Though the entire foundation of the bipartisan coalition always rested on the idea that politicians with very different views on other issues should be brought together on Israel, J Street and other prominent liberal Jews now say that has to be discarded in favor of a policy of treating the Republicans who joined the pro-Trump protest as pariahs, despite their stands on Israel.
At the same time, many of them are still willing to back anti-Israel Democrats.
This is deeply wrong as well as hypocritical.
The first point to be noted is that if voting against Electoral College certification is a sign that someone is a traitor and opposed to democracy, then that same label should be put on some Democrats.
In January 2017, when Congress met to certify Trump’s Electoral College victory, congressional Democrats protested the votes of nine states that voted for him, more than the total that were disputed by Republicans four years later. Among those raising objections were prominent Democrats like Reps. Jamie Raskin (D-Md.), Sheila Jackson Lee (D-Texas), Barbara Lee (D-Calif.) and Pramila Jayapal (D-Wash.). Their protests were based on the “big lie” of that moment—the false accusation that Trump had colluded with Russia to steal the election. But no one called them traitors. All they were doing was the same thing the GOP would in 2021: acting like sore losers.

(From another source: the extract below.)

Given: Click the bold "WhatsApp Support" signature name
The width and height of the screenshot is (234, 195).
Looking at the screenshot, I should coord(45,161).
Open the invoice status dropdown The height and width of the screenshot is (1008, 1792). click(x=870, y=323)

Yet all of them would later brand GOP members who behaved in the same manner as insurrectionists or worse. In a turnabout of epic irony that few in a biased media noted, Raskin, who is considered something of a hero by the Jewish left, led the House impeachment effort against Trump after he left office because of the Jan. 6 riot.
So even if you think the Republicans were wrong to protest the 2020 vote, treating their gesture as treason or something that should cause decent people to drive them from the public square is rank hypocrisy.

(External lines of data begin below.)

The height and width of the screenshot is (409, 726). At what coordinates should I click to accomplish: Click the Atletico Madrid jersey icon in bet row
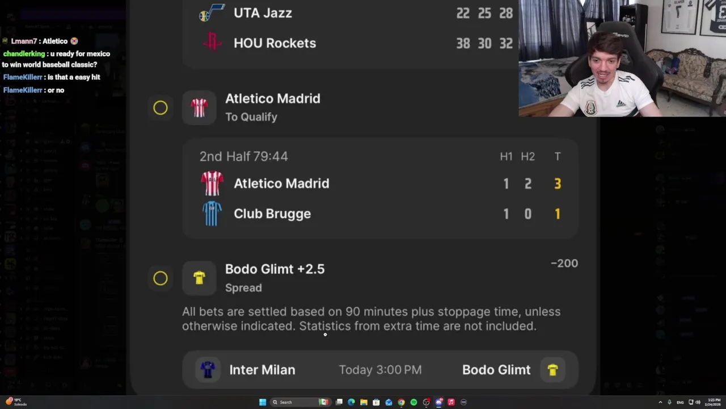(199, 107)
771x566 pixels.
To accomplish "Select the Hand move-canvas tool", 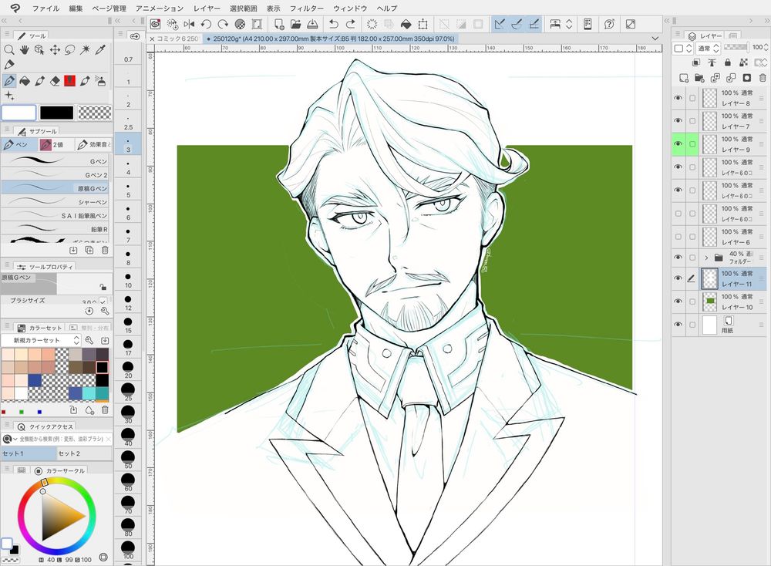I will click(25, 49).
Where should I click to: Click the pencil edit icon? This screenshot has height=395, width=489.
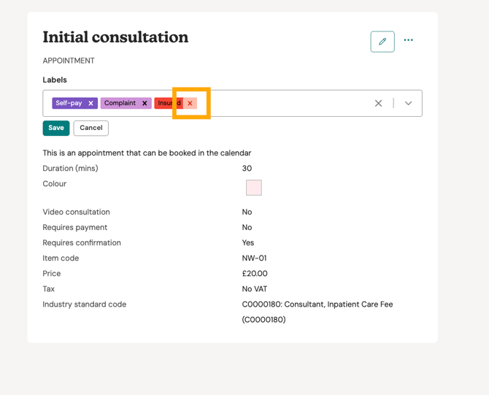point(382,42)
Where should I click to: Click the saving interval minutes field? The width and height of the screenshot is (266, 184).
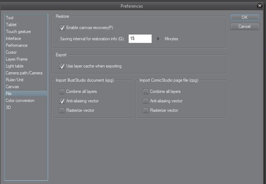140,38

Still, what is at work here is something more insidious than mere hypocrisy.
To brand Republicans who are ardent supporters of Trump as ineligible for Jewish support even if they are also strong backers of Israel is to effectively say that the whole concept of bipartisanship on Israel is dead, and that ensuring its security is less important than partisan gamesmanship. That’s a sentiment that is actually shared by many Jewish Republicans who believe the Democrats’ refusal to disavow the anti-Semitic members of the left-wing “Squad,” and the acceptance of intersectional myths and critical race theory ideology by much of the left, has made party a hostile environment for Zionist Jews.

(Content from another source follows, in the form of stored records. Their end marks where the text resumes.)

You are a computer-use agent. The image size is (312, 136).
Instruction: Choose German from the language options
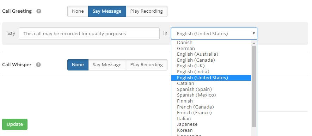(211, 48)
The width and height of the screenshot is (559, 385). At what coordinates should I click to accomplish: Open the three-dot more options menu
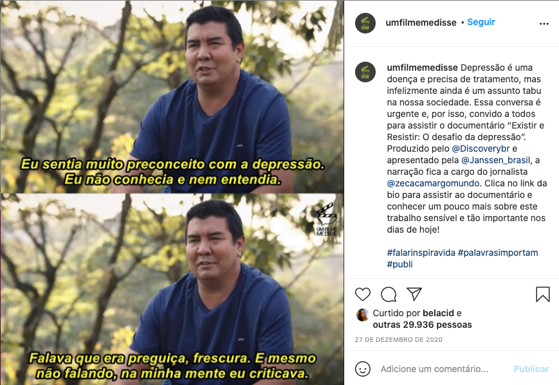(x=544, y=24)
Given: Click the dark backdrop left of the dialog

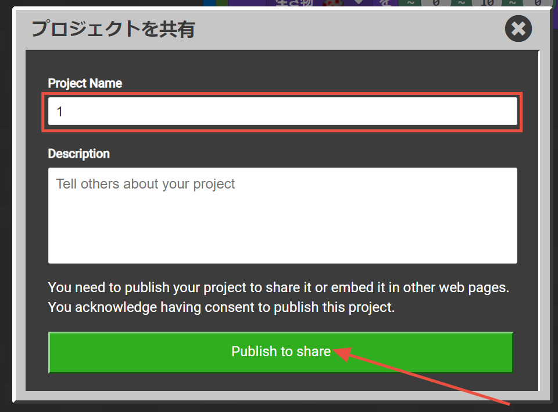Looking at the screenshot, I should click(6, 204).
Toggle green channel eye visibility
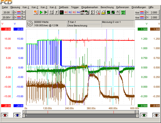Viewport: 161px width, 123px height. [x=144, y=115]
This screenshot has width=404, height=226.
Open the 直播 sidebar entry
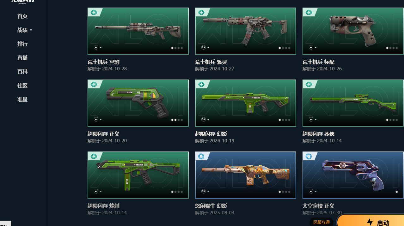pos(22,58)
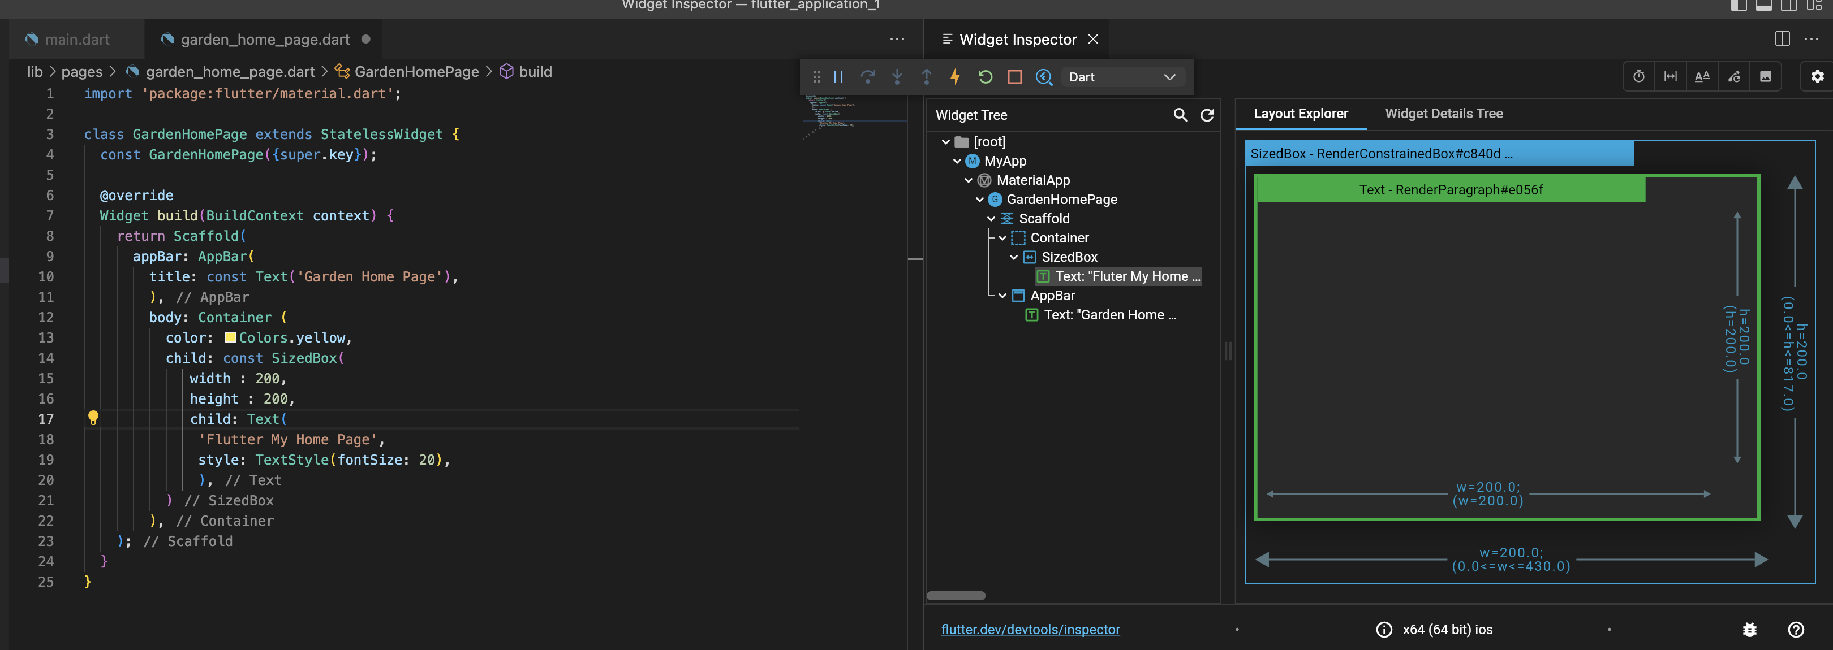1833x650 pixels.
Task: Search the Widget Tree
Action: tap(1180, 115)
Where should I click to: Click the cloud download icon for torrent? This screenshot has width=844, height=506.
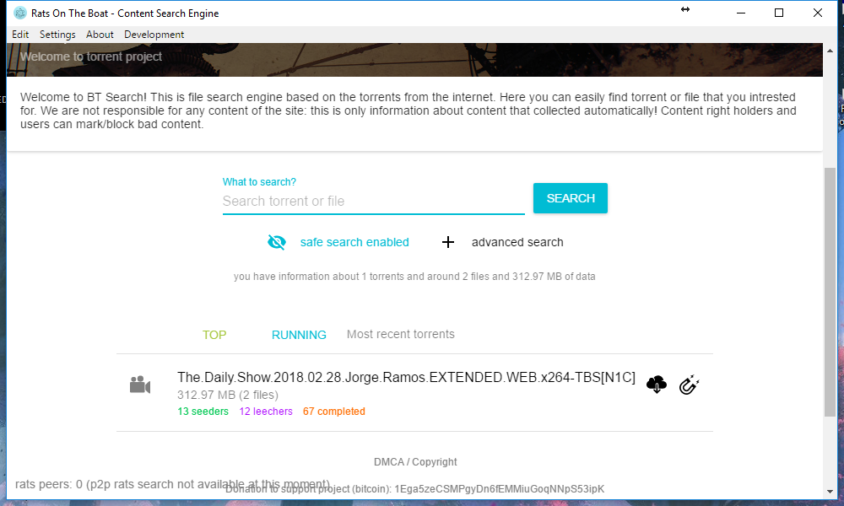(657, 385)
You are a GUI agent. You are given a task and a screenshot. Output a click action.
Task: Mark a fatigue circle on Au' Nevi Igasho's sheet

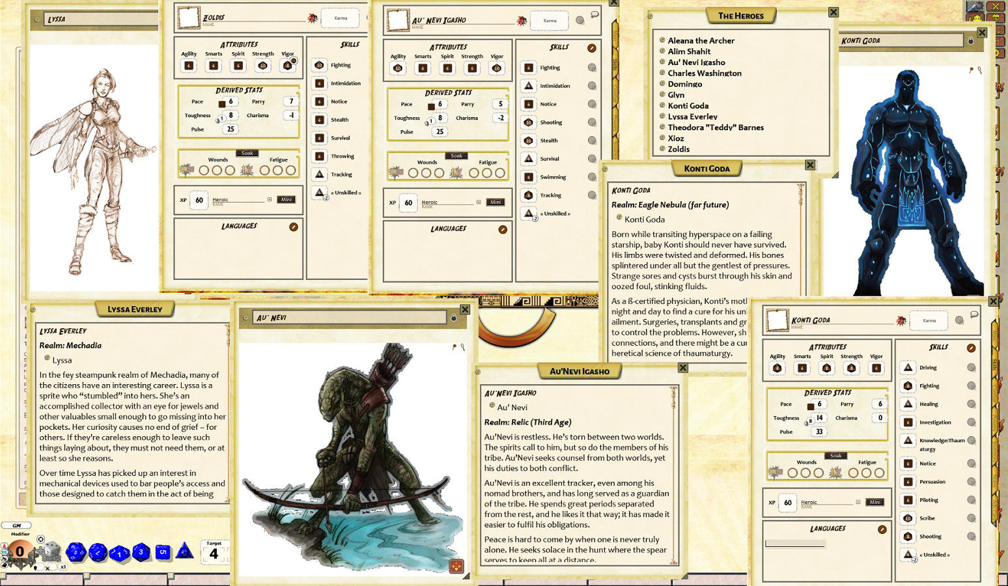coord(473,173)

AIPAC disagrees with both of these factions, and though there are good reasons to believe that generational and ideological trends are moving the Democrats away from Israel, they’re right to do so. It may well be that Democrats are increasingly hostile to the Jewish state; however, the way to combat this disturbing trend is to get behind members of that party who are willing to stand up to “The Squad” and their pop-culture cheerleaders—something that many in the nominally pro-Israel Democratic establishment have failed to do.
Those demanding that AIPAC oppose the majority of Republicans—no matter how pro-Israel they might be because of the 2020 election issue—are doing more than merely demonstrating that Israel isn’t a priority for them. They are signally they are willing to sacrifice support for Israel entirely if it advances their partisan goals.